Des perles à chaque article
Sur StreetPress, on glane des perles à chaque article, au point que, si la lecture n’était si fastidieuse, on serait tenté de les collectionner. Dans un article titré « À Lille, la Police (s’)éclate » et qui présente encore les fonctionnaires de Police comme des brutes assoiffées de sang réprimant les manifestants, attaché à héroïser ces derniers, le journaliste écrit cette phrase : « Un homme en fauteuil roulant décide de faire un sitting. Il restera sur place un bon bout de temps. » Il est vrai que la faculté des tétraplégiques à éterniser les « sittings » est remarquable ! Réalisant le portrait de Marcus, un communautariste africain de la « brigade anti-négrophobie », on relaie ceci au sujet des clandestins : « Après les attentats, on a dit que certains terroristes s’étaient mêlés à eux pour rentrer en France.
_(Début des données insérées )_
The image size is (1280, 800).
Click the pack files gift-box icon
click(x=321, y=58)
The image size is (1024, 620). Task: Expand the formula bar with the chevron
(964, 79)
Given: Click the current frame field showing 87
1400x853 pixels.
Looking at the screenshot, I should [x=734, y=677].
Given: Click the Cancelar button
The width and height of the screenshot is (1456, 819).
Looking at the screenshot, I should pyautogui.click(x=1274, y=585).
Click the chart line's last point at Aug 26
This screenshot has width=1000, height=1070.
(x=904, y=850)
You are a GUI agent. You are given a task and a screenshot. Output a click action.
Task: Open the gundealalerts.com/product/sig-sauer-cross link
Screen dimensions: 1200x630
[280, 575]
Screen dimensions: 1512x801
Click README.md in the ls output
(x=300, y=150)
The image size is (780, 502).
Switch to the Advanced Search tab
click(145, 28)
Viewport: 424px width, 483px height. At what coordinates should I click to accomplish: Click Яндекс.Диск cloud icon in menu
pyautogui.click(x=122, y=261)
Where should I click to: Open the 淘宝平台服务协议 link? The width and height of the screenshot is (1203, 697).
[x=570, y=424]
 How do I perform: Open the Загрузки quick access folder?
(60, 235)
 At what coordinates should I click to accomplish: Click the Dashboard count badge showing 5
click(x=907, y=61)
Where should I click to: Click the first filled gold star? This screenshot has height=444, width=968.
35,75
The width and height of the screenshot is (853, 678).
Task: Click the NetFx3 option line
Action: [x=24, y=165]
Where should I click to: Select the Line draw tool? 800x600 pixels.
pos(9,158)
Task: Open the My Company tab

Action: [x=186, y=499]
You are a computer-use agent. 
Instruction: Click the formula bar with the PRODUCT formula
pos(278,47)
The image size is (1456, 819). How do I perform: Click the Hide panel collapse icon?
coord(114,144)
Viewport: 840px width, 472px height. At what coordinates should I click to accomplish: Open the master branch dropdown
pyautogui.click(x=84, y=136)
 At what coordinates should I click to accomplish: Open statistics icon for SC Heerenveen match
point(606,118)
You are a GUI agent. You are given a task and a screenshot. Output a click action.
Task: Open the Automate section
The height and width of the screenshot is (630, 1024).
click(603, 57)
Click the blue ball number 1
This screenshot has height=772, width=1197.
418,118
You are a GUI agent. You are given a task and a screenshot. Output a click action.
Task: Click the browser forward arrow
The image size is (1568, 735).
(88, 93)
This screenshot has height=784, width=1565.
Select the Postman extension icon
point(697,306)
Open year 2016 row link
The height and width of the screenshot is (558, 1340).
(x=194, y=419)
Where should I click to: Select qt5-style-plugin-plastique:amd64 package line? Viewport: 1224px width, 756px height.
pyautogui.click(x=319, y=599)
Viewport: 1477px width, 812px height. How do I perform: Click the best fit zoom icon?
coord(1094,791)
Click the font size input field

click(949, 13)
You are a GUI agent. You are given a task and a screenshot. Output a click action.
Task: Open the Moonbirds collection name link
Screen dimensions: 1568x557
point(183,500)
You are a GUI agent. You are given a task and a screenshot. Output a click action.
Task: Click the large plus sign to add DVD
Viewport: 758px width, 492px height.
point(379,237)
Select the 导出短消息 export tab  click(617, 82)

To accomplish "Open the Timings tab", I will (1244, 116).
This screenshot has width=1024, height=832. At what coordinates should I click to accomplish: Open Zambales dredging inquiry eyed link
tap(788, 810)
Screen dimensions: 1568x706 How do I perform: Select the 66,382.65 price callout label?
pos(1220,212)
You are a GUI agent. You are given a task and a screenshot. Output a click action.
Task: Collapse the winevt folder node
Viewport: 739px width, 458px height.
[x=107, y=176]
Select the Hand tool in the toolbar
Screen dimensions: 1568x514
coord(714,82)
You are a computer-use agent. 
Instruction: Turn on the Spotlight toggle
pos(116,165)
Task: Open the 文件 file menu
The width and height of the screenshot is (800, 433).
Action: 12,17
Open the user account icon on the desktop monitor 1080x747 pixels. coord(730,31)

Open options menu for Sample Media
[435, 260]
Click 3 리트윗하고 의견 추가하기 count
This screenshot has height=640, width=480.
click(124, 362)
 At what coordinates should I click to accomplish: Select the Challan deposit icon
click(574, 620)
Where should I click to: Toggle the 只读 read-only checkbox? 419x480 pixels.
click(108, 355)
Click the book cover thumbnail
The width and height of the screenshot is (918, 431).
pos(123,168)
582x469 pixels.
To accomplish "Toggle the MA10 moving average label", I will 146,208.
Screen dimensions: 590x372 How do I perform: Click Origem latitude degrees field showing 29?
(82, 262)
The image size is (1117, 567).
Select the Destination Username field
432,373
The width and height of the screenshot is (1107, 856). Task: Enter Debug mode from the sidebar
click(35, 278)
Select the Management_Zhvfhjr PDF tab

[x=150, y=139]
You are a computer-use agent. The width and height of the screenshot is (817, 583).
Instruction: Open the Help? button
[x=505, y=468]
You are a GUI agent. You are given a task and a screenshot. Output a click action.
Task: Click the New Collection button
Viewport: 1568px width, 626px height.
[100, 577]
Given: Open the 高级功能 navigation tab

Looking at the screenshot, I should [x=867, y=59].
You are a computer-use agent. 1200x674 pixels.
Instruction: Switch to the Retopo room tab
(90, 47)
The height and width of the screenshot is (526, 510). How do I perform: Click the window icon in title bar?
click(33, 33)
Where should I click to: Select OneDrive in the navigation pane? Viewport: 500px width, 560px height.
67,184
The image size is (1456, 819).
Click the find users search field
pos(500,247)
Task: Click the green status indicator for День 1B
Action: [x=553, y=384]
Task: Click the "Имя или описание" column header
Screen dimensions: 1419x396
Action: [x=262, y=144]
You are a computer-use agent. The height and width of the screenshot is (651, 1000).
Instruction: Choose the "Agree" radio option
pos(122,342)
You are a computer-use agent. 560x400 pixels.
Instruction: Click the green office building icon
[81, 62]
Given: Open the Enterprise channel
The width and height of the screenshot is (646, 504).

On trouvait ça important de soutenir une population stigmatisée » explique Marcus. Et le rédacteur de ne pas relever, d’abord, que les faits présentés comme des mensonges (des terroristes se sont glissés parmi les clandestins) sont avérés. Ensuite, que ce déplacement du statut de victime des jeunes Français assassinés comme des bêtes de boucherie vers les clandestins qui pourraient, éventuellement, voir leur réputation être ternie après les événements, est moralement tout à fait scandaleuse. Plus loin dans l’article, on relaie encore sans la moindre distance la défense grotesque que l’avocate du militant anti-français présente au tribunal qui l’a déjà été condamné deux fois pour « outrage à agent » : « “Mon client n’est pas violent mais il exprime ses convictions de manière risquée” complète Maitre Terrel. » Hitler devait être à peu près dans les mêmes dispositions…
Reporters en toc pour révolutionnaires en carton
Quand StreetPress réalise un reportage sur les Black Blocs, ces autres fils de bourgeois désœuvrés occupés à se donner des émotions en saccageant l’espace public et en s’affrontant aux CRS, le ton épique, l’adhésion infantile, l’absence de recul et la modalité binaire sont de mise. « Autour d’un café, Ahmad et Jonathan rembobinent la scène, des étincelles dans les yeux : “C’était vraiment la honte pour eux. On a inversé le rapport de force. On a vu la peur dans leurs yeux… Ils se sont pris une branlée de fou”. » Donc la violence, dans ce sens-là, est présentée comme héroïque et exaltante. Mais quand les jeunes branleurs prennent leur fessée, on obtient ça : « Il grimace douloureusement. Selon lui, les policiers n’y vont pas avec le dos de la cuillère : “Des manifestants ont pris des flash-ball dans la tête. Certains ont failli perdre un œil”. Ça veut dire que les règlements ne sont pas respectés par la police. L’État laisse faire parce que ça permet de maintenir l’ordre par la peur. » On devrait sans doute en conclure que les CRS sont priés, de leur côté, de retenir leurs coups et de ne pas trop éprouver nos Che Guevara en herbe. On ne peut pas, d’un côté, outrepasser toutes les limites du droit encadré de manifester pour prôner la violence révolutionnaire, et de l’autre, se plaindre que l’État se défende. La naïveté de la réflexion trahit bien, cela dit, à quel point, les gamins en question entendent moins faire la révolution que de jouer à la révolution et, par conséquent, entendent ne se faire tirer dessus qu’avec des balles à blanc.
Idiotie utile
C’est un peu la même chose avec les journalistes de StreetPress : ils jouent aux journalistes, aux éveilleurs, aux esprits forts, sans se rendre compte qu’ils prônent indirectement toutes les conditions culturelles nécessaires à imposer en Europe un libéralisme communautariste et libertaire à l’américaine, avec toutes les contradictions manifestes qu’un tel système comprend. Mais ça, ça ne tient pas à la prétendue violence policière, mais au génie des adultes qui, de tout temps, manipulent la fougue et la bêtise adolescentes.